Judge Rosanna Peterson denied Deputy Brian Hirzel’s request to be removed from the civil lawsuit in February.

The family of a Spokane Valley pastor shot to death after a confrontation with a deputy sheriff in 2010 will receive $2 million.

The settlement was reached Friday after U.S. District Judge Rosanna Peterson dismissed Spokane County and Sheriff Ozzie Knezovich from the family’s civil suit. That left as the lone defendant in the case Deputy Brian Hirzel, who shot the Rev. Wayne Scott Creach in the parking lot of the pastor’s nursery and greenhouse business on Aug. 25, 2010. Although the county had been dismissed from the federal lawsuit, it still was providing Hirzel’s legal defense.

“It’s a good result for the Creach family, and it goes to show that there are problems in Spokane Valley and with the Spokane County Sheriff’s Office,” Creach family attorney Simeon Osborn said.

Sheriff Ozzie Knezovich, however, bristled at the suggestion that the settlement represents any acknowledgment of wrongdoing, noting that the judge specifically cleared the county and the department by dropping them from the family’s lawsuit. Knezovich criticized the county’s insurance carrier for agreeing to such a large settlement instead of taking the case to trial as he and the county’s lawyers wanted, saying it sends the wrong message.

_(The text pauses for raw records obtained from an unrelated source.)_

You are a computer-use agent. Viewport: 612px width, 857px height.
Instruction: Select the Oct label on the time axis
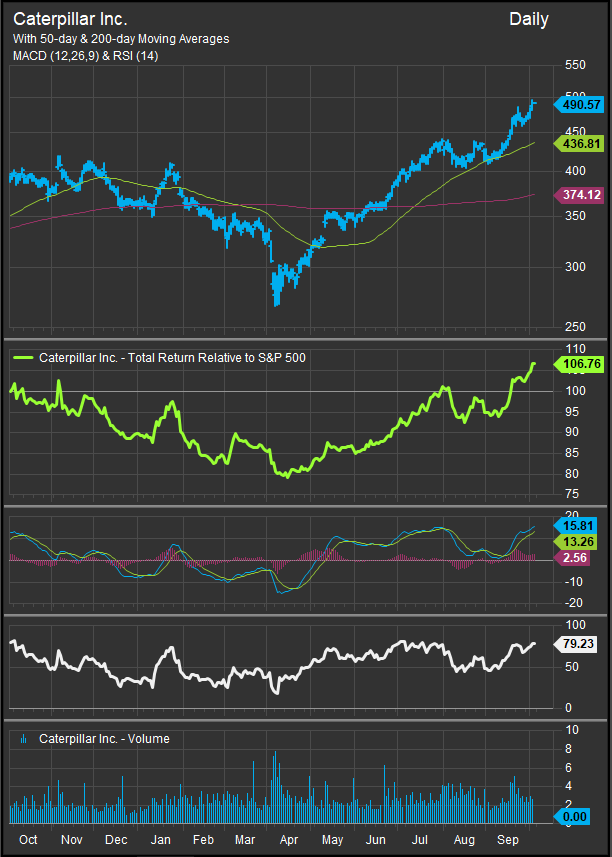tap(28, 839)
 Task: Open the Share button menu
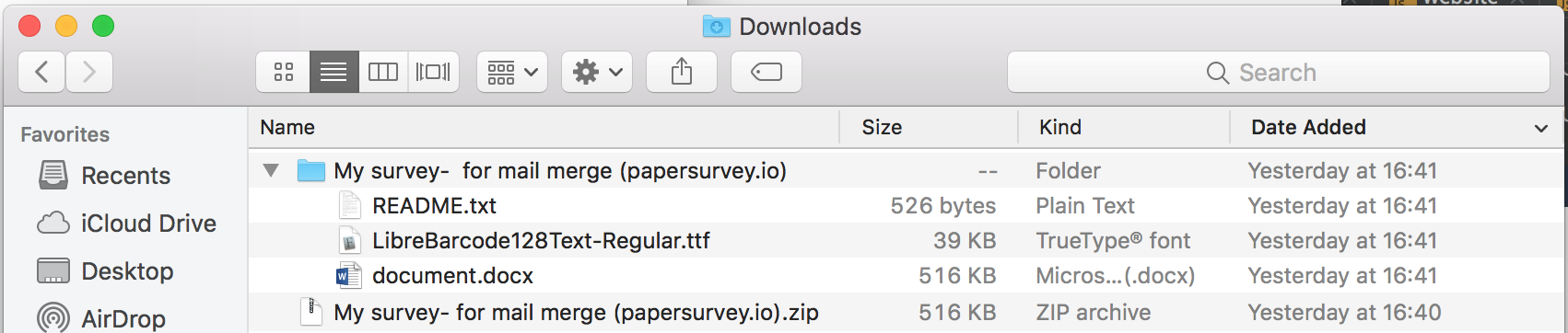tap(682, 72)
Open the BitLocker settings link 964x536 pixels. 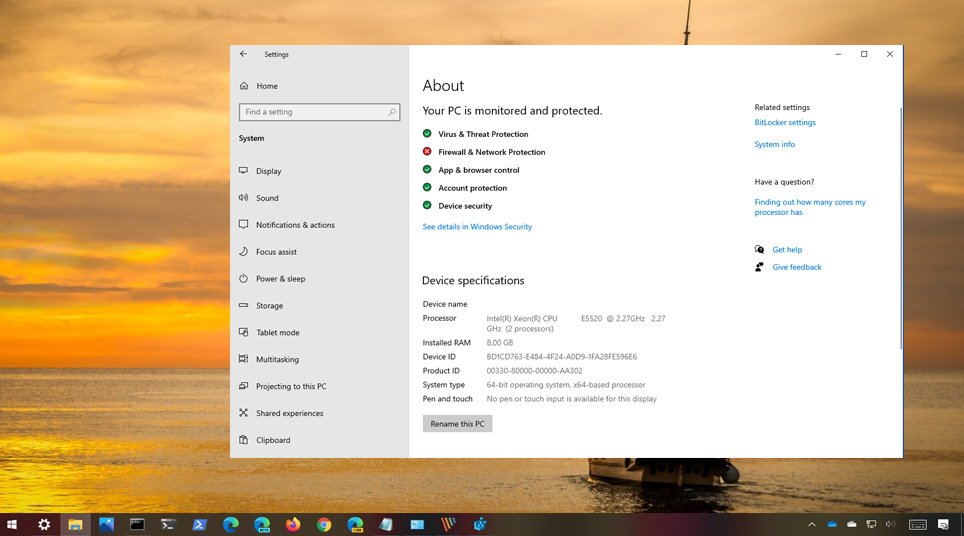pos(785,123)
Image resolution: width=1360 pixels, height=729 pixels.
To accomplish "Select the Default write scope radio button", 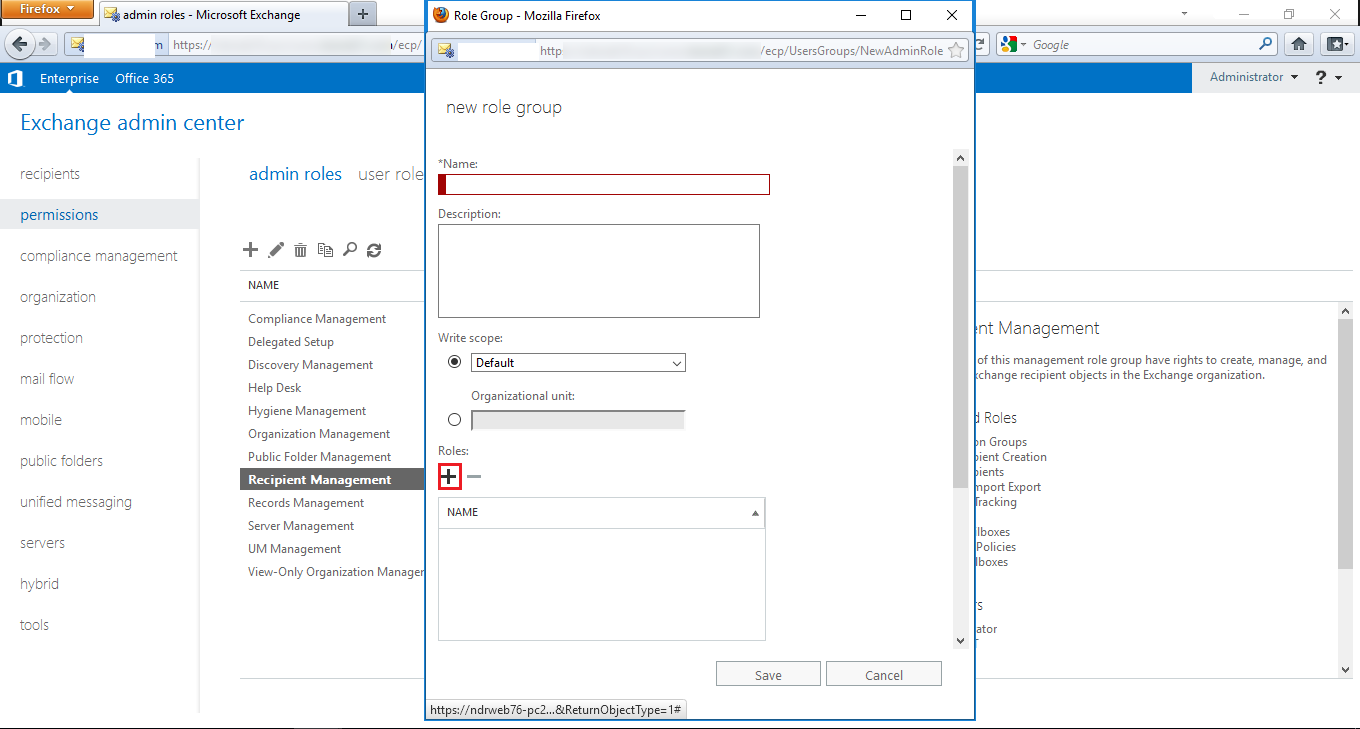I will click(x=455, y=362).
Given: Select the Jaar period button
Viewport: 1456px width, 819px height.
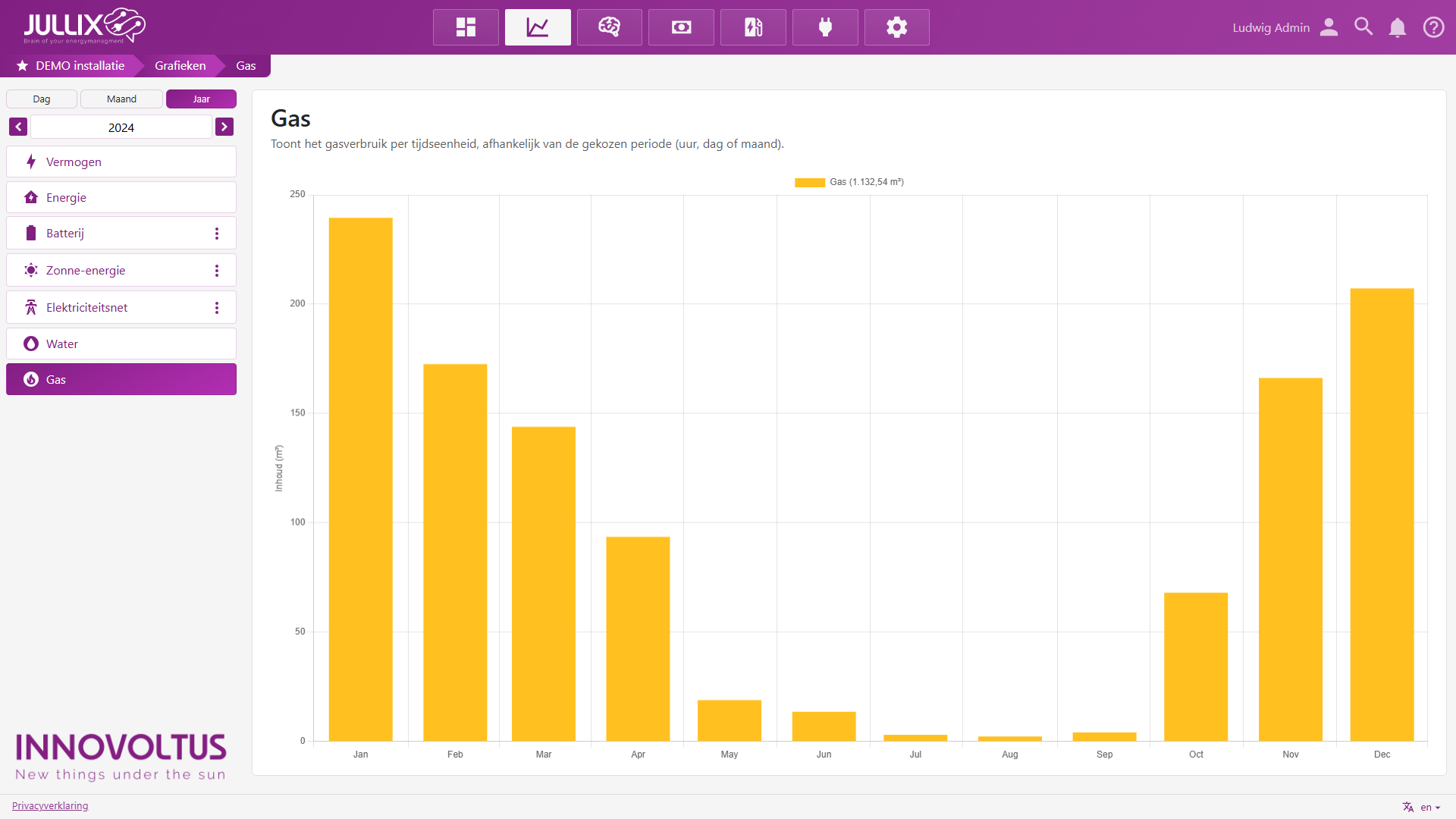Looking at the screenshot, I should [201, 99].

“It says, ‘If you sue the county, they’ll pay,’” Knezovich said.

Creach, 74, was armed with a handgun at the time of the confrontation and had gone to investigate a dark sedan parked on his property in the middle of the night. It was an unmarked patrol car being used by Hirzel, who was in uniform and in the neighborhood watching for prowlers.

There are conflicting reports about what happened during the confrontation between Creach and Hirzel, but the deputy eventually fired one shot into the chest of the shirtless pastor, killing him.

The Creachs’ lawyer acknowledged the dismissal of the county and Knezovich from the suit but still called it a victory for his clients.

“You don’t pay $2 million if you didn’t do something wrong,” Osborn said.

Spokane County spokeswoman Martha Lou Wheatley-Billeter said the county’s insurance deductible is $500,000, which has been satisfied since invoices for attorney fees had already been filed.

She said the county is part of the Washington Counties Risk Pool and that a third-party insurer through that group made the call to settle the case. The insurer had recently lost a costly case and, with that in mind, was eager to settle the Creach case rather than risk a jury verdict, Wheatley-Billeter said.

“The reinsurance companies were really pushing to settle this, even though the county pushed back and said, ‘Let’s wait and see what the judge rules,’” she said.

The insurance company put a time limit of 5 p.m. Friday on the $2 million deal. The settlement offer was not taken off the table when the judge ruled the county and the sheriff were not at fault in the case. The $2 million is considered a global settlement, which means it includes coverage for expenses.

The settlement amount is more than the City of Spokane paid relatives of Otto Zehm, the mentally ill janitor who died after a confrontation with Spokane police in 2006 when he was mistakenly implicated in a possible theft. The city paid Zehm’s mother $1.67million after six years of litigation and a federal excessive force conviction against former Officer Karl Thompson, who was the first officer to confront Zehm in a north Spokane convenience store.

Knezovich said Hirzel is still a deputy with the department and works the graveyard shift in Spokane Valley.

Wheatley-Billeter said even though the county had already paid out its deductible and wouldn’t be on the hook for more money no matter the outcome of a settlement or trial, the county is concerned about the result painting an unfair picture.

“We didn’t want this to be seen as an admission of guilt, because it’s not,” she said. “We do care about it very much.”